Mo, 20. November 2017

„Krone“ in Belek

15.01.2016 15:32

Junuzovic: „Es geht mir viel besser als im Herbst“

"Ich spiele - und natürlich gegen die Austria!" Mit diesem Satz meldete sich Zlatko Junuzovic nach mehrwöchiger Verletzungspause zurück, sein Comeback gab er am Freitag in Belek beim Test von Werder Bremen gegen seinen Ex-Klub, das 2:2 endete. Auch wenn er in der Schulter noch etwas Schmerzen hat, fühlt er sich besser als in der Hinrunde.

Am 6. Dezember hatte er sich gegen Stuttgart eine Sprengung des Schultereckgelenks zugezogen, im Trainingslager in Belek tastete er sich Tag für Tag wieder näher heran - bis es nun gegen die Austria zum Comeback kam. Ein Comeback, dem Junuzovic entgegenfieberte, das alle bei Bremen freut. Denn bei Werder weiß man, wie wichtig ein fitter Junuzovic im Frühjahr im beinharten Bundesliga-Abstiegskampf ist.

"Ab und zu spüre ich noch ein Ziehen, ein bisschen nehme ich schon noch Rücksicht auf die Schulter, wenn es gefährlich werden könnte, halte ich Abstand. Aber ich gehe schon in die Zweikämpfe, den Schmerz spüre ich immer erst danach", so "Sladdi", der sich aber sehr fit fühlt: "Es geht mir jetzt viel besser als im Herbst.

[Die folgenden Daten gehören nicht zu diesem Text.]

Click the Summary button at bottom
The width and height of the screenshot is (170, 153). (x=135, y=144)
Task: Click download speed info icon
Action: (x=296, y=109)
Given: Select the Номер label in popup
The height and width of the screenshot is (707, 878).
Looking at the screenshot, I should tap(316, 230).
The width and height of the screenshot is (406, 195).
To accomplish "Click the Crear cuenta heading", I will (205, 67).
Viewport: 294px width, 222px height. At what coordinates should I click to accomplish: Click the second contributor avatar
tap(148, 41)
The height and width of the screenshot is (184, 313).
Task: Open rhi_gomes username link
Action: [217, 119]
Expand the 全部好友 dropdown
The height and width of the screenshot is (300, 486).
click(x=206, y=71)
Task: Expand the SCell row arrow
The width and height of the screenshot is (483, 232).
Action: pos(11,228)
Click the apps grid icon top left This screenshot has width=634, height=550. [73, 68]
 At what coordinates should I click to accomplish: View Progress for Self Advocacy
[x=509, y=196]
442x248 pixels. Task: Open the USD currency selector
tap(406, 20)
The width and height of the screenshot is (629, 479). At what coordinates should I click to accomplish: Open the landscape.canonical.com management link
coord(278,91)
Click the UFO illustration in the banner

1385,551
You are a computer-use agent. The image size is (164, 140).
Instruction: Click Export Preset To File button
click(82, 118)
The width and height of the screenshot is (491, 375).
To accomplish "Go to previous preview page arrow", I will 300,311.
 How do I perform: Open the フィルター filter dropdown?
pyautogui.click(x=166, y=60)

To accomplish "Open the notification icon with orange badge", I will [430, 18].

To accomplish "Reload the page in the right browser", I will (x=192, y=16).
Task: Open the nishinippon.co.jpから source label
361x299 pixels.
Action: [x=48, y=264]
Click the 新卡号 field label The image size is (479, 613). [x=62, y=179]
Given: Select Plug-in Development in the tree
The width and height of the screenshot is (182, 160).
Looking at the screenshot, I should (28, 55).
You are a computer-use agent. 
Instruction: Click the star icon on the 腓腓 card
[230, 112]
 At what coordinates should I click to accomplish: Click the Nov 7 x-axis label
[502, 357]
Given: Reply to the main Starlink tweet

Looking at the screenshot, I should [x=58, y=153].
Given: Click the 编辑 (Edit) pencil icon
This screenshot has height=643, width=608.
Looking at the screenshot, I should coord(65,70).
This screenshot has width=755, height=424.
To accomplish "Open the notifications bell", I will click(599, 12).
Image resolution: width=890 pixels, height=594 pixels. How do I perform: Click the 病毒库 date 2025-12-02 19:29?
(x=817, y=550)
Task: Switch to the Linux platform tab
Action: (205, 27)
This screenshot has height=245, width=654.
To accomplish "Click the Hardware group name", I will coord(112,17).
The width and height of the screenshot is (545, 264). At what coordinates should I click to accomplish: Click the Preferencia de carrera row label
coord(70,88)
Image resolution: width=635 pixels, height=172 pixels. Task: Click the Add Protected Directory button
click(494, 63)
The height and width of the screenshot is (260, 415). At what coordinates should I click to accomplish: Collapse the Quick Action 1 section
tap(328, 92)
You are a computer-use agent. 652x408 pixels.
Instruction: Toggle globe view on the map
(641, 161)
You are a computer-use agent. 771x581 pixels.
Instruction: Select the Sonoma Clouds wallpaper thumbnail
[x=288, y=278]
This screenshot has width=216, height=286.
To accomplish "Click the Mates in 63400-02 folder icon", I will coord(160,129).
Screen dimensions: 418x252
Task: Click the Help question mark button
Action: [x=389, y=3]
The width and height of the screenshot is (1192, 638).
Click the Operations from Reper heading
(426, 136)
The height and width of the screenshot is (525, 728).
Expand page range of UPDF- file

Da bin ich nach einer Antibiotika-Behandlung zu früh ins Training eingestiegen, hatte keine Kraft, war nur geschlaucht. Das war ein Fehler, den ich auf meine Kappe nehme."

Jetzt will er alles geben, damit Bremen (derzeit Drittletzter) nicht absteigt: "Wir sind in einer Situation, die keinen Spaß macht. Aber wir haben 17 Spiele, in denen wir uns voll reinhauen, um die Klasse zu halten." Bremens Trainer Viktor Skripnik setzt viele Hoffnungen in seinen Spielmacher: "Ich erwarte von ihm, dass er nach seiner Pause wieder mental stark ist. Im letzten Frühjahr hat er uns ja fast alleine von da unten rausgeholt."

Vorfreude auf die EURO
Auch ÖFB-Teamchef Marcel Koller wird's freuen, dass der nächste Teamspieler wieder fit ist und Spielpraxis sammelt, Junuzovic fiebert schon der EURO entgegen: "In der Gruppe ist etwas möglich, aber wir dürfen nicht überheblich werden."